In a surprising turn of events, new home sales in Australia have shown remarkable resilience, increasing by 17 per cent in March despite prevailing economic challenges. The Housing Industry Association (HIA) has released its latest New Home Sales report, providing insights into the current state of the housing market across the nation. This report, which surveys the largest volume home builders in the five biggest states, serves as a leading indicator for the future of detached home construction.
HIA Chief Economist Tim Reardon expressed optimism about the continued growth in new home sales. “New home sales increased by 17.0 per cent in the month of March despite the rise in the cash rate and fuel prices,” he stated. This growth is part of a broader trend, as sales have been on the rise since early 2025. The March quarter alone saw a 31.9 per cent increase compared to the same period last year, underscoring the market’s resilience against recent economic disruptions.
“This is a strong result given the impact of two rate increases and heightened global uncertainty,” Mr Reardon added. The ongoing recovery, which began before the rate hikes, seems to have maintained its momentum, bolstered by the substantial growth in established home prices over the past year.
Mr Reardon also highlighted the potential influence of first home buyers in this trend. “The growth in sales could partly reflect a growing involvement from first home buyers who are no longer required to take out mortgage insurance, although this data isn’t available through this data set,” he explained. The noticeable increase in sales in New South Wales and Victoria is particularly significant, given their previously low volume of detached starts.
The demand for housing remains robust, driven by strong population growth and low unemployment rates. “More broadly, demand for housing remains strong, supported by strong population growth and low unemployment. These structural drivers continue to underpin activity, even as borrowing costs rise,” said Mr Reardon. However, the industry faces significant challenges in meeting this demand.
“The capacity to respond to this demand remains constrained,” Mr Reardon acknowledged. He pointed to the persistent rise in the cost of skilled labour and materials, which is expected to continue through 2026. Access to shovel-ready land is another critical factor limiting the number of homes that can be delivered.
Mr Reardon also warned of emerging risks that could further strain the industry. “Input costs are also emerging as a renewed risk. More significant is the risk that higher energy costs feed into the production of materials such as steel, bricks and concrete, which would place further upward pressure on construction costs later in 2026,” he noted.

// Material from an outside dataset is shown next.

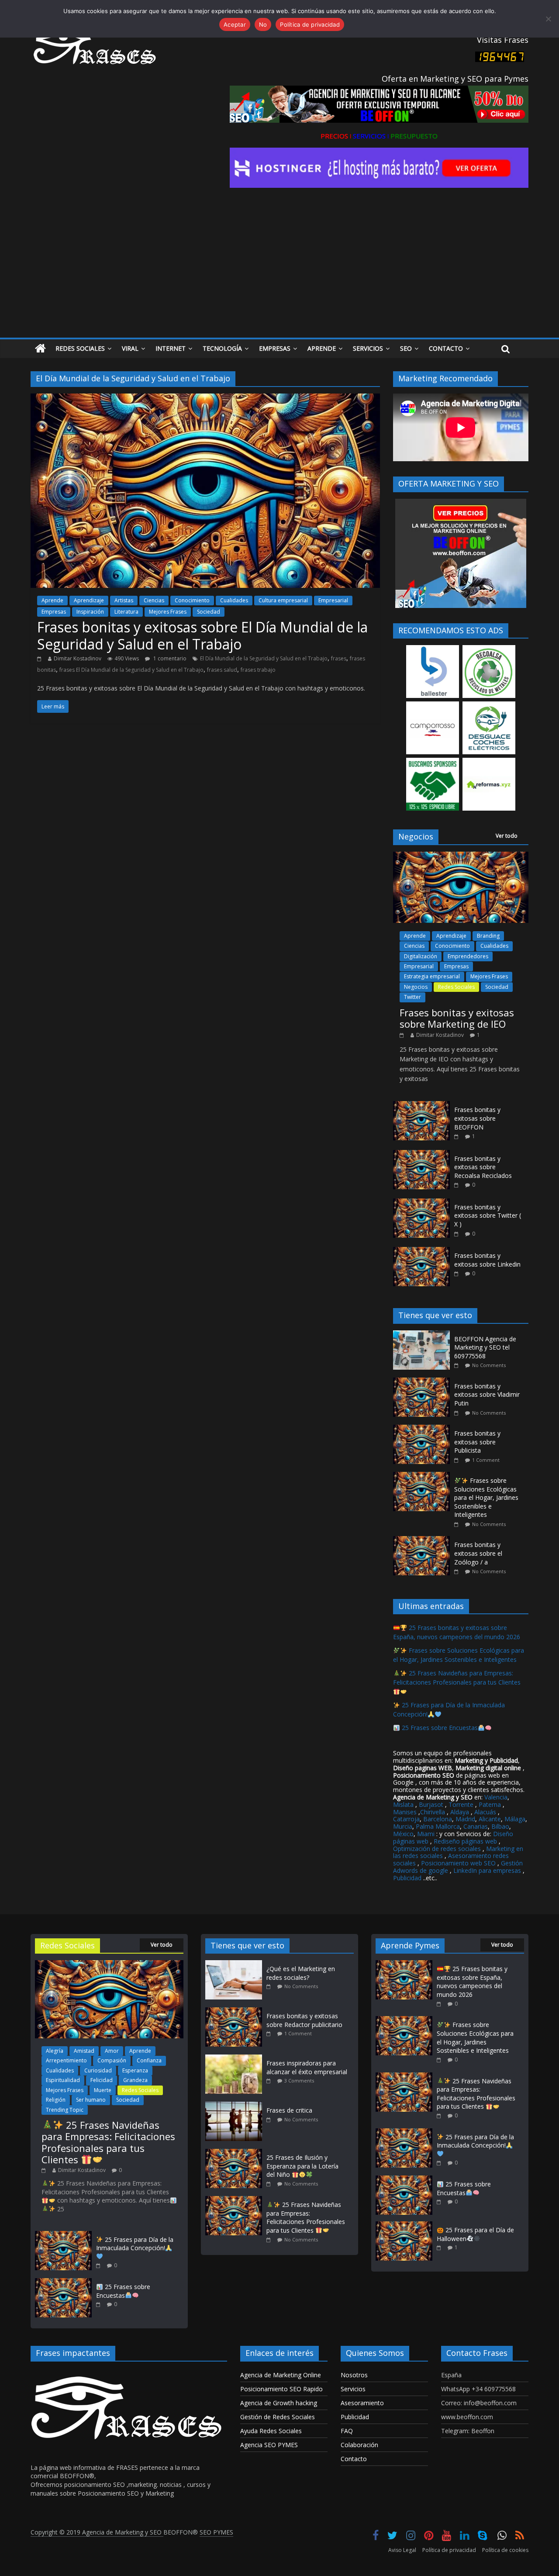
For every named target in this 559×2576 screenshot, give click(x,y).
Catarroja (406, 1819)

The report provided a detailed breakdown of sales by state, highlighting regional variances. Queensland led the charge with a remarkable 34.3 per cent increase in new home sales for March. South Australia followed with a 22.5 per cent rise, while Victoria and New South Wales saw increases of 19.1 per cent and 11.8 per cent, respectively. Western Australia was the only state to experience a decline, with a slight drop of 0.3 per cent in new home sales contracts.
These figures paint a complex picture of the Australian housing market. While demand remains strong and sales are climbing, the sector must navigate a series of economic hurdles. The rising costs of materials and labour, coupled with land availability issues, pose significant challenges for home builders. Nonetheless, the recent surge in sales offers a glimmer of hope, suggesting that the market’s underlying strengths may help it weather the storm.